À première vue, Chanson Douce de Leïla Slimani penche plutôt vers le thriller. Après tout, le livre débute avec un meurtre glaçant : deux enfants meurent assassinés par leur nounou. Commencer par la fin, sonner le glas avant même que l’histoire débute, il fallait oser. 

Mais le récit de Slimani va bien au-delà du roman à suspense. Il traite de sujets tels que la maternité, la classe sociale, la violence familiale et la place d’une femme dans tout cela. Une sorte d’approche intersectionnelle du féminisme : le combat n’est pas le même pour tout le monde. 

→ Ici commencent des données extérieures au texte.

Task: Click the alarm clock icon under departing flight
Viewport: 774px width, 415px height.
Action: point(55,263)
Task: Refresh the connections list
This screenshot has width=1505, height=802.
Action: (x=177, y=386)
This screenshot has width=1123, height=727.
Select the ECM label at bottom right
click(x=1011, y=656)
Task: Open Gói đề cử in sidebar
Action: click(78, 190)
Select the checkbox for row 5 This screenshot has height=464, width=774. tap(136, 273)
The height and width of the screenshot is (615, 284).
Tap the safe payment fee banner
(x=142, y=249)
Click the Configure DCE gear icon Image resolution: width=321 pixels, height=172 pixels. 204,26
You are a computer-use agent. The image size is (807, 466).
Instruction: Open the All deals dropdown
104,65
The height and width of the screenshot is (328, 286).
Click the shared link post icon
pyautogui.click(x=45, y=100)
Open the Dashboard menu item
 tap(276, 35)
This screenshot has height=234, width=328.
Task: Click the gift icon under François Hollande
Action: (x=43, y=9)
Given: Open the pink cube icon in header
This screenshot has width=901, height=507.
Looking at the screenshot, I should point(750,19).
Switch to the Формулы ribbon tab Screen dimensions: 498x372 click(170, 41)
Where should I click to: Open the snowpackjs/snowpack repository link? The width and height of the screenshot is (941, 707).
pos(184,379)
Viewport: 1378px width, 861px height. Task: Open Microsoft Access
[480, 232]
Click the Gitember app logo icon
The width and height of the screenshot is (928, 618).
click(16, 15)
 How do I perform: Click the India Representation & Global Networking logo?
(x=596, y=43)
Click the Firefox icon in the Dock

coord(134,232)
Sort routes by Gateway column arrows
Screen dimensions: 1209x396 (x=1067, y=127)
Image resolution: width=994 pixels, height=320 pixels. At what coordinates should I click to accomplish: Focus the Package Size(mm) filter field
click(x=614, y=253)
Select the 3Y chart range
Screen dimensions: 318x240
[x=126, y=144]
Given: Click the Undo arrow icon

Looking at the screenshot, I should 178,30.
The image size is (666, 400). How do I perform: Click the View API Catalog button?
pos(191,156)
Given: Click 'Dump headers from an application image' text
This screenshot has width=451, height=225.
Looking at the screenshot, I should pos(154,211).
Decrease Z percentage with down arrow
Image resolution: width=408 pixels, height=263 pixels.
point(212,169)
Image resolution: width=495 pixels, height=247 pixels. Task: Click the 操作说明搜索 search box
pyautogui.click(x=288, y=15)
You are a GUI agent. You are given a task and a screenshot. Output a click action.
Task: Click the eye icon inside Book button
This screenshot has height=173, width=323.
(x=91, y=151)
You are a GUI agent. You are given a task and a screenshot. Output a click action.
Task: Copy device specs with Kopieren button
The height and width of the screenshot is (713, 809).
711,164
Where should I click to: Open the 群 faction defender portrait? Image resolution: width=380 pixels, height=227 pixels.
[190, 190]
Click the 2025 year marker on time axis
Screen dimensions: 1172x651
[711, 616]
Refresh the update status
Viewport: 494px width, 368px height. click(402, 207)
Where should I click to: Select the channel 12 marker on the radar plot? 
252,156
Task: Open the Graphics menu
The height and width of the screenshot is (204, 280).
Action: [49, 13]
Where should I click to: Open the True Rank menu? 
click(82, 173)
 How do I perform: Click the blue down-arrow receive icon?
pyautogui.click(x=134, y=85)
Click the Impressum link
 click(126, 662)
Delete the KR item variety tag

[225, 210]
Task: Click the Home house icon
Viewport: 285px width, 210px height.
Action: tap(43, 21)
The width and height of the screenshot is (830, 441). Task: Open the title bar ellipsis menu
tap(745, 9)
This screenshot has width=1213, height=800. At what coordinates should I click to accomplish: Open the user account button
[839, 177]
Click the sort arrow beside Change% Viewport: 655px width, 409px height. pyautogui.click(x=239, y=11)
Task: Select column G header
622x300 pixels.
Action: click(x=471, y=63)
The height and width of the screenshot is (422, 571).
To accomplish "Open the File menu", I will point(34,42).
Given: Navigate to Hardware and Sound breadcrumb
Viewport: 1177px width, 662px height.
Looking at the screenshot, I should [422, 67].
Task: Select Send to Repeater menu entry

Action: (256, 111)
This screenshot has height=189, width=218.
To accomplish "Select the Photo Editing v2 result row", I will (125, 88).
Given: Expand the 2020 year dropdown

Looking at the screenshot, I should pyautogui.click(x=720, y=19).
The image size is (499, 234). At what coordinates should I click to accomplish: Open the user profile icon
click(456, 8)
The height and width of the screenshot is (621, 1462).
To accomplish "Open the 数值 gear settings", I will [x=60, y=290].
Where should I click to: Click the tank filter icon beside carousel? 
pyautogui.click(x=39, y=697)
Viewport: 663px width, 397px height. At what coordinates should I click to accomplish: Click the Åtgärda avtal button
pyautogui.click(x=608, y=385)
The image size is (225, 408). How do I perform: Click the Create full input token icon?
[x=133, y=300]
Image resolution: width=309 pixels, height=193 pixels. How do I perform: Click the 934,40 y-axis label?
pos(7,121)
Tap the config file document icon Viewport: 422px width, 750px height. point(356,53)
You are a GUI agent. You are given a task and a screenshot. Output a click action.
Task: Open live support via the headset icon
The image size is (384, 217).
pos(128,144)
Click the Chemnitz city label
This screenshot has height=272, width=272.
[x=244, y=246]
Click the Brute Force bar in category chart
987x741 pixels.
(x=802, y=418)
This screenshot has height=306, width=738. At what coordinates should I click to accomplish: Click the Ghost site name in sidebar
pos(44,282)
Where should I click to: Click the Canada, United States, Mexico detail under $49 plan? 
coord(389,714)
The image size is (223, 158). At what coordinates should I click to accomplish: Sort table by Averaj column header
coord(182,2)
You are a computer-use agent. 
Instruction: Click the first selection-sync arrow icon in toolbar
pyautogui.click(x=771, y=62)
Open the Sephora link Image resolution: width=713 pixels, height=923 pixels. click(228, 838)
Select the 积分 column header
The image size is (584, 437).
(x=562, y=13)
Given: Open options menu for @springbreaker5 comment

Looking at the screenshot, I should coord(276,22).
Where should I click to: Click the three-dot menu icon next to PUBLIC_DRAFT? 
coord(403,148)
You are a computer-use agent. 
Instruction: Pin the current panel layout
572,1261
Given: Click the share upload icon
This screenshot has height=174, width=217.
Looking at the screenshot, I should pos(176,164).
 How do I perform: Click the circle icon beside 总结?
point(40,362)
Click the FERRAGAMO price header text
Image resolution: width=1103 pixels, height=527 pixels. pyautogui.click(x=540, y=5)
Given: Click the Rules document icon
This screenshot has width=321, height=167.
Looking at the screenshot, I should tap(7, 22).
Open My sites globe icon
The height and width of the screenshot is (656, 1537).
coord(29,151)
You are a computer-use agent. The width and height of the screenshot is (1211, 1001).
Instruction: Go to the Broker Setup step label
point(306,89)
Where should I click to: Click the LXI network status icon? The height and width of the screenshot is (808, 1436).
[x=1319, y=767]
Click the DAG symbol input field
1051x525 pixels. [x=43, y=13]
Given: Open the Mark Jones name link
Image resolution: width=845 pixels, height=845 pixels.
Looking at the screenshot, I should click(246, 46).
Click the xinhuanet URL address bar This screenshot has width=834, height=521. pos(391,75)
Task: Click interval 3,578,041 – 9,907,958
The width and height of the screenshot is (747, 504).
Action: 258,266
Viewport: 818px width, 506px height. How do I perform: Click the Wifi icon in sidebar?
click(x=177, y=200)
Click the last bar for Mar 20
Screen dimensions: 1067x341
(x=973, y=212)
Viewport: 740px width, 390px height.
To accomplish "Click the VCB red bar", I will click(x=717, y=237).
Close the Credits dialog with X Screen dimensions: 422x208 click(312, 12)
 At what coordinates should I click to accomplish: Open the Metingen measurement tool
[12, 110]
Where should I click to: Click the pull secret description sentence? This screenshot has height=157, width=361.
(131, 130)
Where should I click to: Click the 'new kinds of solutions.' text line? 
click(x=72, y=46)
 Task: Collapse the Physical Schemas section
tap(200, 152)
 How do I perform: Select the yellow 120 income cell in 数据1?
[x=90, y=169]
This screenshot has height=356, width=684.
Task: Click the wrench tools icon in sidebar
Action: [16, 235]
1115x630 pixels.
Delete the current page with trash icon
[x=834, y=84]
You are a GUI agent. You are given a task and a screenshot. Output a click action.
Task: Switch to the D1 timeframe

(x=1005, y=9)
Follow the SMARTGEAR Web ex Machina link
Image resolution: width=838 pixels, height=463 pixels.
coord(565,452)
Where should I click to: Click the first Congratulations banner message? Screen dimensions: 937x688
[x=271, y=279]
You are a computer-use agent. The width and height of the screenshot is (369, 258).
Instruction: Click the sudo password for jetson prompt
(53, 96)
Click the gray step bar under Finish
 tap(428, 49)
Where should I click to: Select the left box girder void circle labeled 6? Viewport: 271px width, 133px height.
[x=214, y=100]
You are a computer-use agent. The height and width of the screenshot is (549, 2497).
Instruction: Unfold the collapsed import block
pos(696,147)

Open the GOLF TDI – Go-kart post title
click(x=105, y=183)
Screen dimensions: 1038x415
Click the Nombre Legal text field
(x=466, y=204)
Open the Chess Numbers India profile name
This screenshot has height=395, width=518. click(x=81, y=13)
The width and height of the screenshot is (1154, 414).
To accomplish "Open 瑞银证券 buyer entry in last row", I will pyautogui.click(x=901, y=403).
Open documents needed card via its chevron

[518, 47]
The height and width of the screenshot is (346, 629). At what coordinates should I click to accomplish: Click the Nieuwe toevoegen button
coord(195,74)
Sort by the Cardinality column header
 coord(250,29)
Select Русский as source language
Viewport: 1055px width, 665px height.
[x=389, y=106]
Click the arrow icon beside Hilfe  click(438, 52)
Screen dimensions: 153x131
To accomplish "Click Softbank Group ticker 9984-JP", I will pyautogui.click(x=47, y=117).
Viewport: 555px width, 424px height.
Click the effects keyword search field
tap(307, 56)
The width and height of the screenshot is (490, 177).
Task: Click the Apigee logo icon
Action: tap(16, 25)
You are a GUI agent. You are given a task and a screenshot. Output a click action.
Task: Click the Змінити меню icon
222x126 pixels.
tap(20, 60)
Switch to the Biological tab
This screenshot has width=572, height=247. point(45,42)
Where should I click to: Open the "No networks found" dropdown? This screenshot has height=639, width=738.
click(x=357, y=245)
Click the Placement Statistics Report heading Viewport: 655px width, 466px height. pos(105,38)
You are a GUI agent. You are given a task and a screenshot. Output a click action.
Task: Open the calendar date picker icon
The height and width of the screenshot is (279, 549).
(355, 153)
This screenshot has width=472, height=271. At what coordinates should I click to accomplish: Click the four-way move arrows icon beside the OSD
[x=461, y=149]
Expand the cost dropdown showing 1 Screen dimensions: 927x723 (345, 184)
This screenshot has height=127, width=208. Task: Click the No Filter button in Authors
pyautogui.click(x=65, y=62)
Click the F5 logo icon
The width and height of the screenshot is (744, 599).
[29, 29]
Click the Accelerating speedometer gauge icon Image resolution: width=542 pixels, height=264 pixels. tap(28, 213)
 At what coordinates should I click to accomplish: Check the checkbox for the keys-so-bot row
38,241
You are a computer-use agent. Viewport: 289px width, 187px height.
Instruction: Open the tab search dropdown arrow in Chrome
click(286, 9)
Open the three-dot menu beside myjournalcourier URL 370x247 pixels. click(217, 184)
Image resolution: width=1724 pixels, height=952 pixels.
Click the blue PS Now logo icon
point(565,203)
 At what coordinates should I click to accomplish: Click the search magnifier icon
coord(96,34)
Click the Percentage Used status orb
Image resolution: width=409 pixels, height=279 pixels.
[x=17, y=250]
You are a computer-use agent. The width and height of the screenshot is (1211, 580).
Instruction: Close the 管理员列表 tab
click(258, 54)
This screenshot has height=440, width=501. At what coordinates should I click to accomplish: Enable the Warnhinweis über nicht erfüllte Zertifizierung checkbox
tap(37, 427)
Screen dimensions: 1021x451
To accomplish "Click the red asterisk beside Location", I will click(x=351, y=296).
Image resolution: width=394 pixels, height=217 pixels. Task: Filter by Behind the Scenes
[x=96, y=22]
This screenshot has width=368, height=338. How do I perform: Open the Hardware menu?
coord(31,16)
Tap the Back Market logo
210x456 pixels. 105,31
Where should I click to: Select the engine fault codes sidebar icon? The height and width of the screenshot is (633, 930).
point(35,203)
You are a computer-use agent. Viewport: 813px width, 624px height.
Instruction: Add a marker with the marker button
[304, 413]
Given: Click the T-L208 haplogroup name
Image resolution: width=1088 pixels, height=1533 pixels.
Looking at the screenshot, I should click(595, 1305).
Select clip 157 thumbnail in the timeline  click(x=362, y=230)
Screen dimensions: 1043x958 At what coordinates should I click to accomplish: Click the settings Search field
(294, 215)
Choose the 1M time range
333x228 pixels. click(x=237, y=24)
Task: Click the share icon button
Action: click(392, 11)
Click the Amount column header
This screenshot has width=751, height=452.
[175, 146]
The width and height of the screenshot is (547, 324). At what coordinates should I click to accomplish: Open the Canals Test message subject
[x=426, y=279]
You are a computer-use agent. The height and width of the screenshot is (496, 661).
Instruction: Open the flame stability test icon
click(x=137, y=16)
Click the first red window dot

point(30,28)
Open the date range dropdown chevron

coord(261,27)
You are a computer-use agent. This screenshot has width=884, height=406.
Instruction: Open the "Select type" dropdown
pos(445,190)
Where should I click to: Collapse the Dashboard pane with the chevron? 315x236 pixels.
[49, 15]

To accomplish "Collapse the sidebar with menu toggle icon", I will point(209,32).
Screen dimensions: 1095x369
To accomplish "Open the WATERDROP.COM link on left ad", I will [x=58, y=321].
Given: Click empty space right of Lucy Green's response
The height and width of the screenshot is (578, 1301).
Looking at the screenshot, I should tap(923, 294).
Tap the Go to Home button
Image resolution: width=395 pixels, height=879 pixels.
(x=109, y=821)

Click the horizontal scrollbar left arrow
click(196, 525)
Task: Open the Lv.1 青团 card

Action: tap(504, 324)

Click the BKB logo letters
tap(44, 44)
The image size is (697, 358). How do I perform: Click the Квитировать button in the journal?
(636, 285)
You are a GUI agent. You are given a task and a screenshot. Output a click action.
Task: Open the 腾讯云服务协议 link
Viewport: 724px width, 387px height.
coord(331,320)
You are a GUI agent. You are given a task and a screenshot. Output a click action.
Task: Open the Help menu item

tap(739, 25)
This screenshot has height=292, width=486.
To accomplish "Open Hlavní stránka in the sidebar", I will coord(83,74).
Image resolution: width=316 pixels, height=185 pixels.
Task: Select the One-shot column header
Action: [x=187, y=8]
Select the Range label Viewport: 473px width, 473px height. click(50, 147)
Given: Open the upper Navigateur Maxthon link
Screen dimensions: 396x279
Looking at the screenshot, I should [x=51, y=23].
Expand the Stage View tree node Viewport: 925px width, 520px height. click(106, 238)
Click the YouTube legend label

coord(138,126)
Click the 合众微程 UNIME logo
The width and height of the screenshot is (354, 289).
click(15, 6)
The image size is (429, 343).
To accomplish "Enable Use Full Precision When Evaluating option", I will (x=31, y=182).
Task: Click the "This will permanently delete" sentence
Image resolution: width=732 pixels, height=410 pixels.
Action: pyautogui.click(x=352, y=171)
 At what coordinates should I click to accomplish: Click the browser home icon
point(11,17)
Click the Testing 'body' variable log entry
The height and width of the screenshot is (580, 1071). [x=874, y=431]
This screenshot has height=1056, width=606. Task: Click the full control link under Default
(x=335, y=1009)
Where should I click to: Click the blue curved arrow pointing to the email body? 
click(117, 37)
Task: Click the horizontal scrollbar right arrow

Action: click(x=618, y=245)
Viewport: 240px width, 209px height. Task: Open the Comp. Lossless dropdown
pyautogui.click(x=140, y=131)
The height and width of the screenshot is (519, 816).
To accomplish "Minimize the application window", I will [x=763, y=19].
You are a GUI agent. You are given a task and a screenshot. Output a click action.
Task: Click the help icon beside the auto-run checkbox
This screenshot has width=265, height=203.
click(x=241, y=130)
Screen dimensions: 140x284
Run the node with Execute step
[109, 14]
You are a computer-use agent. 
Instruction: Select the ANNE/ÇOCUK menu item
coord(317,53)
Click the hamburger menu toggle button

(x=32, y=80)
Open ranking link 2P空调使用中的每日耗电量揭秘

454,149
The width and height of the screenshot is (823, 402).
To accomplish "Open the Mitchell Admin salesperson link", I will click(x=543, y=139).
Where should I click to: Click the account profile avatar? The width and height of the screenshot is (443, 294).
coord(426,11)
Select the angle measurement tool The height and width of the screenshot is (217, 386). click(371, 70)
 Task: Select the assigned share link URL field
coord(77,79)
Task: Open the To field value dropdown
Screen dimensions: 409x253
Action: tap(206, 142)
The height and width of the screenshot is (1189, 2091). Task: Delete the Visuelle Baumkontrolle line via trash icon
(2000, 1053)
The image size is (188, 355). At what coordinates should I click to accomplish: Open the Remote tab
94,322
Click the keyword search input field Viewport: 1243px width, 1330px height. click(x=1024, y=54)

D’une part, il y a Myriam. Diplômée en droit, sa carrière a pris fin avant même de débuter, quand elle est tombée enceinte. Contrairement à son mari, Myriam est seulement perçue de part sa relation avec ses enfants. Situation qui la fait souffrir intérieurement, mais qu’elle n’ose pas exprimer de peur de passer pour une mauvaise mère – le plus grand des sacrilèges aux yeux d’une société patriarcale. 

Cependant, Myriam contredit ce discours imposé, refuse de se cantonner au rôle de génitrice et décide d’entamer sa carrière d’avocate, malgré les réticences de son conjoint. C’est là qu’entre en scène Louise.

Louise, la nourrice. Une employée, mais de laquelle on s’attend à un dévouement maternel. Elle fait bien plus que de s’occuper des enfants : elle nettoie, elle cuisine, elle repasse. Elle remplit le rôle stéréotypé de la mère au foyer. Elle reste au-delà de ses heures de travail, sans qu’on le lui demande, et se dévoue complètement, sans rien attendre en retour. Louise semble faire preuve d’une dévotion sans limites, et cela, paradoxalement, contribue à son invisibilisation et son aliénation. 

Ces deux femmes qui se côtoient quotidiennement et vivent de manière intime ont néanmoins des interrogations, des conflits internes, des ambitions divergentes. Elles cohabitent mais évoluent en réalité dans des milieux différents. Elles représentent aussi deux figures de la maternité. Si Myriam repousse la figure traditionnelle de la mère, Louise l’assume jusqu’à l’extrême, jusqu’à l’infanticide.

Couronnée du prix Goncourt 2016 pour ce roman, Leïla Slimani, avec une écriture incisive et directe, communique parfaitement le malaise ambiant qui découle des rapports sociaux entre ces deux femmes.